Arvernum

Arvernis

Arvernis ou Arvernum (terme dérivé du nom du peuple — les Arvernes — qui y habitait) est le nom que porta pendant du IIIe au IXe siècle l'ancienne ville française de Clermont, en Auvergne, dont la fusion avec la ville voisine et rivale de Montferrand, imposée autoritairement au XVIIe siècle par Louis XIII (Édit de Troyes du 15 avril 1630, premier Édit d'union) et confirmée un siècle plus tard par Louis XV (1731, second Édit d'union) donna naissance à la ville de Clermont-Ferrand.

Un bref historique

Avant de prendre le nom d'« Arvernis », vers la fin de l'Antiquité, adoptant celui — comme cela s'était beaucoup pratiqué dans d’autres villes de Gaule à cette époque — du peuple que ses murs abritaient, la « métropole » des Arvernes, comme l'avait appelé Strabon au début du Ier siècle, avait déjà porté deux autres noms : Nemossos (terme gaulois désignant un « bois sacré »), puis — au début de la période gallo-romaineAugustonemetum (latinisation du nom gaulois formée par adjonction de celui de l'empereur Auguste).

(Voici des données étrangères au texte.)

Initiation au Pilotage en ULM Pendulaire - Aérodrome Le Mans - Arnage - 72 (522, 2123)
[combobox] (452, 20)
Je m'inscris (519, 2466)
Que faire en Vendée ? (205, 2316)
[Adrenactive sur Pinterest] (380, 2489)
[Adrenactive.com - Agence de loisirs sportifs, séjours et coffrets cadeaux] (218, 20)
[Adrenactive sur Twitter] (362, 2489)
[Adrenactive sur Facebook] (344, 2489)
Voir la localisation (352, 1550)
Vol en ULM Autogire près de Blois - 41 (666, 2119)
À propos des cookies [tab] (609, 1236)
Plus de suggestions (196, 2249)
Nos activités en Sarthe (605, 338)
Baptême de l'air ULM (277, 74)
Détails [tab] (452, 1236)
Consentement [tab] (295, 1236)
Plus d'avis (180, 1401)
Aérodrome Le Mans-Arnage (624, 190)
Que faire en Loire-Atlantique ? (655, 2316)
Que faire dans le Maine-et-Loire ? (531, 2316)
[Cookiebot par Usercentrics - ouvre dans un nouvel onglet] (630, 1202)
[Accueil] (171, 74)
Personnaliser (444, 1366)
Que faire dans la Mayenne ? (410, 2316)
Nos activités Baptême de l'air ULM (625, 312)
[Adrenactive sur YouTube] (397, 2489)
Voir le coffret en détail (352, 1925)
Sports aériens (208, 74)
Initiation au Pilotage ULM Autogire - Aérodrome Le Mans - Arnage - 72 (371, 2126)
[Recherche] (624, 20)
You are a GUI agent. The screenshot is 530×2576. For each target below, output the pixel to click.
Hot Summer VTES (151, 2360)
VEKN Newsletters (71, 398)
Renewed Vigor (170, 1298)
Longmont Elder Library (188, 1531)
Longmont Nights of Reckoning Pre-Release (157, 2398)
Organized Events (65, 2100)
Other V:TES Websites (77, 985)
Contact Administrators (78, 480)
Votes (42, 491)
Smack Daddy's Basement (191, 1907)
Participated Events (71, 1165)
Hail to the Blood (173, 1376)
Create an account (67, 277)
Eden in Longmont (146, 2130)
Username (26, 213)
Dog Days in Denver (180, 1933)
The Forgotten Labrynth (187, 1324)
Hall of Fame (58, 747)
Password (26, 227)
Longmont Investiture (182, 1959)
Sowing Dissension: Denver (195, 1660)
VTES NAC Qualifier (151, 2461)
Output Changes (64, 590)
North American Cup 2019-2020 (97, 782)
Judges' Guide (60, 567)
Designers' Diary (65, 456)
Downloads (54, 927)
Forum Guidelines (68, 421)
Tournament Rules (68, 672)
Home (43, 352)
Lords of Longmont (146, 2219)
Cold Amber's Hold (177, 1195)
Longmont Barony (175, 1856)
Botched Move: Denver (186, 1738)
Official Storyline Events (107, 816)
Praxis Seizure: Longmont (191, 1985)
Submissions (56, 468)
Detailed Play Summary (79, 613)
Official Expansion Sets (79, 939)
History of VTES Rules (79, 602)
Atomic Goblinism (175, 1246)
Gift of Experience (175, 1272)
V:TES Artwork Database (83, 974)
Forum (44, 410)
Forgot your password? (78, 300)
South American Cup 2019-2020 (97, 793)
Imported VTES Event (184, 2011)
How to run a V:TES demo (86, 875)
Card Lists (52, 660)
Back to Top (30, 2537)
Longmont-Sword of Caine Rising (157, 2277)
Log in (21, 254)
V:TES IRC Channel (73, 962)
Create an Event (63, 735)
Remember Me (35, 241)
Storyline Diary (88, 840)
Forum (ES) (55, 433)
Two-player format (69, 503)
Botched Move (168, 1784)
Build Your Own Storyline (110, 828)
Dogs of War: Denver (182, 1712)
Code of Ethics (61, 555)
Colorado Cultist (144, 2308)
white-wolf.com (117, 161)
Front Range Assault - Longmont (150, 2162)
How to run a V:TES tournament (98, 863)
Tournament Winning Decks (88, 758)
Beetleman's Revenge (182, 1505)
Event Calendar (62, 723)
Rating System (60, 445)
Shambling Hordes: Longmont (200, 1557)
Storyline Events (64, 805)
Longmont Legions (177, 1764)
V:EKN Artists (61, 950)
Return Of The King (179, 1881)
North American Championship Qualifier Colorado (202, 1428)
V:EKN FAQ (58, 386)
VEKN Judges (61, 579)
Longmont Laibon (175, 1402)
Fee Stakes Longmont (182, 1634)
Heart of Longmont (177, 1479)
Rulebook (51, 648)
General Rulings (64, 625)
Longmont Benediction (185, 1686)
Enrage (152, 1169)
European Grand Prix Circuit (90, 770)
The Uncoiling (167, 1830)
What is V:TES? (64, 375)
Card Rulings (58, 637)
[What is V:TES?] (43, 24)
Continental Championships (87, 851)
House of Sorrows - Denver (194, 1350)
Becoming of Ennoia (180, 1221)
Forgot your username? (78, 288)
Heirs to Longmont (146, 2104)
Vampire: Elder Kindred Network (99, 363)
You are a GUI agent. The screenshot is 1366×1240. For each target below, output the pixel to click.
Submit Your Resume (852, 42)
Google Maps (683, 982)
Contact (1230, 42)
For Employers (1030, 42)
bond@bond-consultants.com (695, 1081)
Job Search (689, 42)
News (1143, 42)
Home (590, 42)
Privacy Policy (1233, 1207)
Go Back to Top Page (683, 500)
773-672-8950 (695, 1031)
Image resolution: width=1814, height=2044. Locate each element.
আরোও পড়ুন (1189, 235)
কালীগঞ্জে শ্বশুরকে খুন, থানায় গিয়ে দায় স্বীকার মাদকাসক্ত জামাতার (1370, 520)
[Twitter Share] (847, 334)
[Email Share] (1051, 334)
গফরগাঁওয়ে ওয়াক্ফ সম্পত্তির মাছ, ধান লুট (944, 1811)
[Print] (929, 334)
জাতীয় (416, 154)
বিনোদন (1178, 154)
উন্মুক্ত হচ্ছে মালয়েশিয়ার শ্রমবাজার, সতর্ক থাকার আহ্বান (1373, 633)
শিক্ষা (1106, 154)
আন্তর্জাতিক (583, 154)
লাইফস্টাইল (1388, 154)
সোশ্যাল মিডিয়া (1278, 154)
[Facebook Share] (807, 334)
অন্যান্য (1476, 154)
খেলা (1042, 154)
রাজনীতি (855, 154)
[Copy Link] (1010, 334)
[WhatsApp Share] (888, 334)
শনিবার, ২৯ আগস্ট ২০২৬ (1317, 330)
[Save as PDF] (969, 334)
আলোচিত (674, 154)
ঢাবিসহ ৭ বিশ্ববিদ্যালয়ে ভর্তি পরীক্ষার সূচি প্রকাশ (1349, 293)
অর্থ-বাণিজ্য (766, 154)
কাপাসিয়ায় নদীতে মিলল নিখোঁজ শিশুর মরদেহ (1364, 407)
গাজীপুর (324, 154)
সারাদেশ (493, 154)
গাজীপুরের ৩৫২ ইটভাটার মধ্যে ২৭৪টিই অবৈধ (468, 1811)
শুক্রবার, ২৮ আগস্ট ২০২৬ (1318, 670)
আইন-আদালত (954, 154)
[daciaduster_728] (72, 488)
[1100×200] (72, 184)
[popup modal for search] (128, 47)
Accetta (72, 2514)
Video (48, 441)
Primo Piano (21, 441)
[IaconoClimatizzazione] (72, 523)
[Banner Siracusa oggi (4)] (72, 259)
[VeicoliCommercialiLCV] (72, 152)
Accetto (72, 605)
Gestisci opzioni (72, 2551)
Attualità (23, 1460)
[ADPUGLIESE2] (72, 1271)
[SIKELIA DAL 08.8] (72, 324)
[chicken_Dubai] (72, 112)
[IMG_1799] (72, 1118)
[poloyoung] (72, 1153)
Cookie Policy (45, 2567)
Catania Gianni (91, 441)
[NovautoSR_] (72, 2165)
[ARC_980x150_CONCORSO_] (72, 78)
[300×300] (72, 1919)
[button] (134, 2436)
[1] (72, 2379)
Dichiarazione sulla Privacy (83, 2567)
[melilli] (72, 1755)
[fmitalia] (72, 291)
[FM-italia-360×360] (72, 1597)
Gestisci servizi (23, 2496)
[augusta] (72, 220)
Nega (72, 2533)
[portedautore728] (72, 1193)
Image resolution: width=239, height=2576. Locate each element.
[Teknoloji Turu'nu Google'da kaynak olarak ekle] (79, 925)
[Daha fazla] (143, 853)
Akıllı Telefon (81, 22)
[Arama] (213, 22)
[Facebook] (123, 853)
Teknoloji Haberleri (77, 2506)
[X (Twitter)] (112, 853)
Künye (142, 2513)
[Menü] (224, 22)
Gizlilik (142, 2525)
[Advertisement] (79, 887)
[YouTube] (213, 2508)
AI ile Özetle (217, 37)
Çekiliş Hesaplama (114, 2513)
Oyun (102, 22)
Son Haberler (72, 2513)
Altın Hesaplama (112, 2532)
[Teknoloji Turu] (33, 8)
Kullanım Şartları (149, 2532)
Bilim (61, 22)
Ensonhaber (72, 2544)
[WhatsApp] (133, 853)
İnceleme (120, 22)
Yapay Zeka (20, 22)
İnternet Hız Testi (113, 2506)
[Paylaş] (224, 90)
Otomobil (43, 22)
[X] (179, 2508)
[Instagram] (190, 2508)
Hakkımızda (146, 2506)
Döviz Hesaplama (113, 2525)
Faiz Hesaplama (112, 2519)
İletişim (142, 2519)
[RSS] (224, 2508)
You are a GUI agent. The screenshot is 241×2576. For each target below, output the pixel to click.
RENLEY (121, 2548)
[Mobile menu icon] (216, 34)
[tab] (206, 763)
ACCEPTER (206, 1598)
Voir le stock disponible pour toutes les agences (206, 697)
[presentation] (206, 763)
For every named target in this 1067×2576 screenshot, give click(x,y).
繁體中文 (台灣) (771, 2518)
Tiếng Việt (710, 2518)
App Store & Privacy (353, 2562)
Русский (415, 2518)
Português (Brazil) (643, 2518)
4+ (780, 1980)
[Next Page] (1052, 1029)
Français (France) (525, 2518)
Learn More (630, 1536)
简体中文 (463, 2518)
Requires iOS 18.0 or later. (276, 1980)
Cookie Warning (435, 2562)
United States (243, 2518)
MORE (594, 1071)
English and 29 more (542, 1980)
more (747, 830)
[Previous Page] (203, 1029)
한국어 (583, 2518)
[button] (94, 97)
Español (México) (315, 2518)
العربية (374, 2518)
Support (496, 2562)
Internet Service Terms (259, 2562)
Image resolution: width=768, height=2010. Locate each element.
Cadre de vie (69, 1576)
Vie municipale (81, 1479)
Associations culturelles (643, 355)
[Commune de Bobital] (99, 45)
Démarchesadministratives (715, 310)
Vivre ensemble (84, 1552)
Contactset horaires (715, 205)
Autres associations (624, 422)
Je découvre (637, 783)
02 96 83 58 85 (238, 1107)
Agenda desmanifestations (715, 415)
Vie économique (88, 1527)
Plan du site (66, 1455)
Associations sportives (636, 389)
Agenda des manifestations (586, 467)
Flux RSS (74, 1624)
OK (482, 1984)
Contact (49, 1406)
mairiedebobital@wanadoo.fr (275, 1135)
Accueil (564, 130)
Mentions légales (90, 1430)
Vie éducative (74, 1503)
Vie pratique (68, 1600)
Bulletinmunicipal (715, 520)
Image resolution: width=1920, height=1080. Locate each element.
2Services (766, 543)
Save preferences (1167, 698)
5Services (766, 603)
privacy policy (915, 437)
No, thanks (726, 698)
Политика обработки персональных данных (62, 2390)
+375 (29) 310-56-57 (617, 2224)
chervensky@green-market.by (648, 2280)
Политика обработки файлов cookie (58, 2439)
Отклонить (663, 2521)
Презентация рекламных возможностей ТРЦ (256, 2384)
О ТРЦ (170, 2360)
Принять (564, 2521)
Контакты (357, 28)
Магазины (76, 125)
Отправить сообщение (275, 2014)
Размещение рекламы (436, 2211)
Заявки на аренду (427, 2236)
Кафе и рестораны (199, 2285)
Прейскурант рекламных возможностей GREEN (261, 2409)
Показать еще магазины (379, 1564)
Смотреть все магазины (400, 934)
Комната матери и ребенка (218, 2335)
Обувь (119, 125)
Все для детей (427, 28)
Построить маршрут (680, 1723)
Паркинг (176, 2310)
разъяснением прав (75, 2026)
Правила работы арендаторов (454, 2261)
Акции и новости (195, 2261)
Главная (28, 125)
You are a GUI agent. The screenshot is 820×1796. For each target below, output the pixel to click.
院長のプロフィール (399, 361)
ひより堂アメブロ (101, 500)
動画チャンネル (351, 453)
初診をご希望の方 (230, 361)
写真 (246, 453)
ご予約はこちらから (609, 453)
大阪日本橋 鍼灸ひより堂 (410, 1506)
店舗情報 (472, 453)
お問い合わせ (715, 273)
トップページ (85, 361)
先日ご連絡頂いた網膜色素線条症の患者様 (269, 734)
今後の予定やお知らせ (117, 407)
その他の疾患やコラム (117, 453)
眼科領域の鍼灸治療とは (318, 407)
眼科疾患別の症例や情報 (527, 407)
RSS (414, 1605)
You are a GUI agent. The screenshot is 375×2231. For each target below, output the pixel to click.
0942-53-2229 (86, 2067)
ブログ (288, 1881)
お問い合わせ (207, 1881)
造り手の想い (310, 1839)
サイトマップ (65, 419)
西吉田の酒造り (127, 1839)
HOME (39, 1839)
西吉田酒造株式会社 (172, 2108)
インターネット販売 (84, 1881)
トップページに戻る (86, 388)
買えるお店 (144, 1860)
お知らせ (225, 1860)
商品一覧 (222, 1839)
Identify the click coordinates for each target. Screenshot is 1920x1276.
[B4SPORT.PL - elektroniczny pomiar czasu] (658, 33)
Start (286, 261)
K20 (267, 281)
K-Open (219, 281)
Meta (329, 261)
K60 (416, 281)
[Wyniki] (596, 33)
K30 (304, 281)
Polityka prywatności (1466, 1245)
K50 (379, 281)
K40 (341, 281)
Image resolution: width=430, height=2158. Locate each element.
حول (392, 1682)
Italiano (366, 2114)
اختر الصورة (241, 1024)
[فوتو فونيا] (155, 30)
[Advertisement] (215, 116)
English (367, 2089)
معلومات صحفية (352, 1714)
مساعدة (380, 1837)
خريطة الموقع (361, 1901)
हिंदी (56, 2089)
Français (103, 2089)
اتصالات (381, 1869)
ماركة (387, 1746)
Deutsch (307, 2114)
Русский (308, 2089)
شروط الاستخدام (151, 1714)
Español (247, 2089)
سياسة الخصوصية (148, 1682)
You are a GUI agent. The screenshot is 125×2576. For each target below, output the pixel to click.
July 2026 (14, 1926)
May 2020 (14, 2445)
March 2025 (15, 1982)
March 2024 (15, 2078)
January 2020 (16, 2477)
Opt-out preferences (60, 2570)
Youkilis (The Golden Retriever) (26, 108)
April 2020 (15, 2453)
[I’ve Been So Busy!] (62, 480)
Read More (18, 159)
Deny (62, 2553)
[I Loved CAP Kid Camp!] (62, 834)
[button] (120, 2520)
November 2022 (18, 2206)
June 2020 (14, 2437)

Située à l'emplacement même de l'actuelle Clermont-Ferrand, Arvernis était au IIIe siècle une des villes les plus peuplées de Gaule. Elle comptait alors entre 15 000 et 30 000 habitants, et s'étendait sur 5 à 6 kilomètres. Le début du IVe siècle fut marqué par un déclin important. La superficie de la ville se réduisit — selon un phénomène général en Gaule à cette époque — mais de manière à la fois tardive et accentuée à Arvernis. La ville eut alors une superficie de l’ordre de trois hectares qui pouvait contenir une population de 700 habitants environ. Elle était entourée d’une enceinte percée de cinq portes, qui subsistèrent à travers tout le Moyen Âge jusqu’à l’époque moderne. Leurs emplacements déterminèrent le tracé des rues lorsque la ville du Moyen Âge se développa.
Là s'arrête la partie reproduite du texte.